The Northern Miner, first published in 1915, during the Cobalt Silver Rush, is considered Canada’s leading authority on the mining industry.
Post-apartheid South Africa has provided duelling optimists and pessimists with plenty of fodder to back up their long-standing positions. There have been unabashed triumphs — such as the country’s avoidance of Zimbabwe-style de-evolution, and its wonderful job hosting the World Cup — bumping right up against major societal obstacles, such as the flood of truly appalling violent crime, and the intractability of the nation’s simmering racial, class and tribal divides.
The strikes this year in the country’s platinum and gold mines, and particularly the recently settled strike at Lonmin’s Marikana platinum mine near Rustenburg, are once again causing miners and investors around the world to pause and wonder what’s next for South Africa’s mining sector, which accounts for a fifth of the country’s gross domestic product.
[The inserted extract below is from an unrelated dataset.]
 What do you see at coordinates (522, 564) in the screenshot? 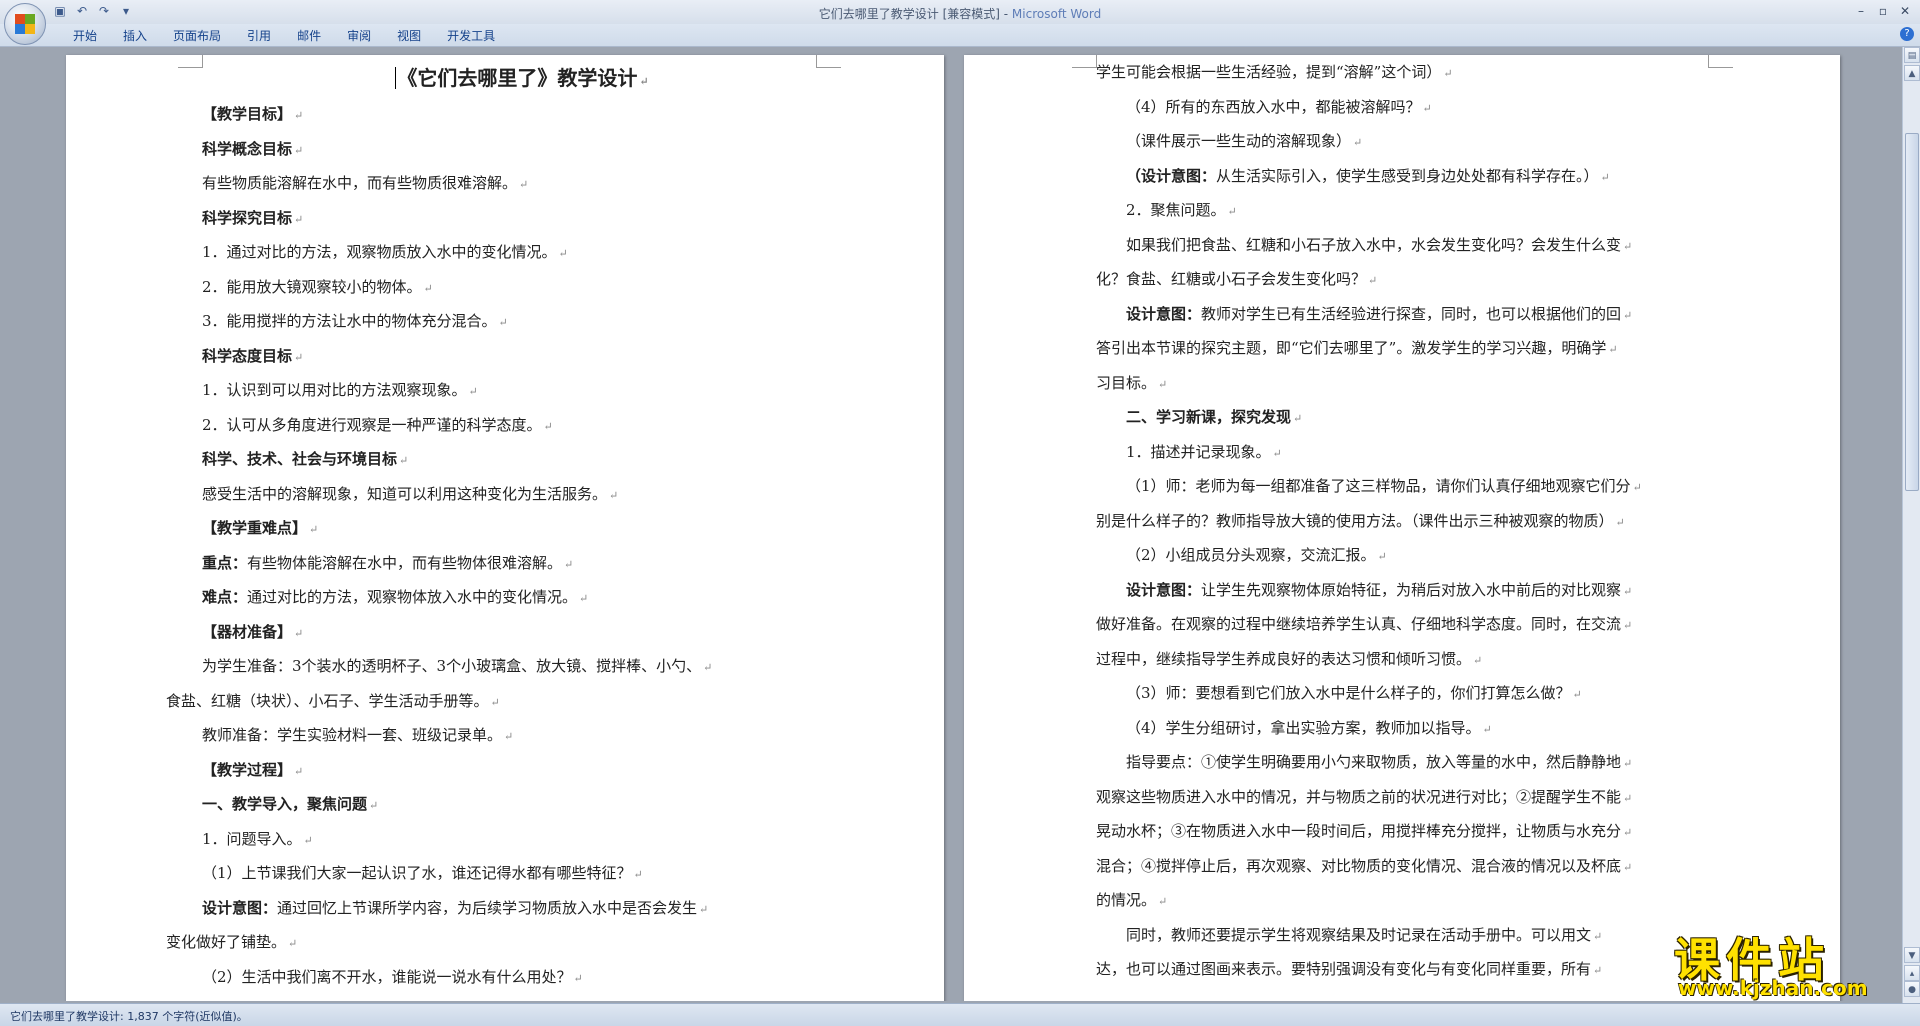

The 46-person death toll during the now-settled Marikana strike made headlines around the world, as it echoed some of the worst political violence of the apartheid era. As has been detailed in this and past issues, on Aug. 16, what appear on video to be trigger happy police — both black and white — opened fire with automatic weapons on a group of 3,000 strikers that had refused orders to disperse, killing 34 workers and wounding another 78. Some 270 strikers were arrested.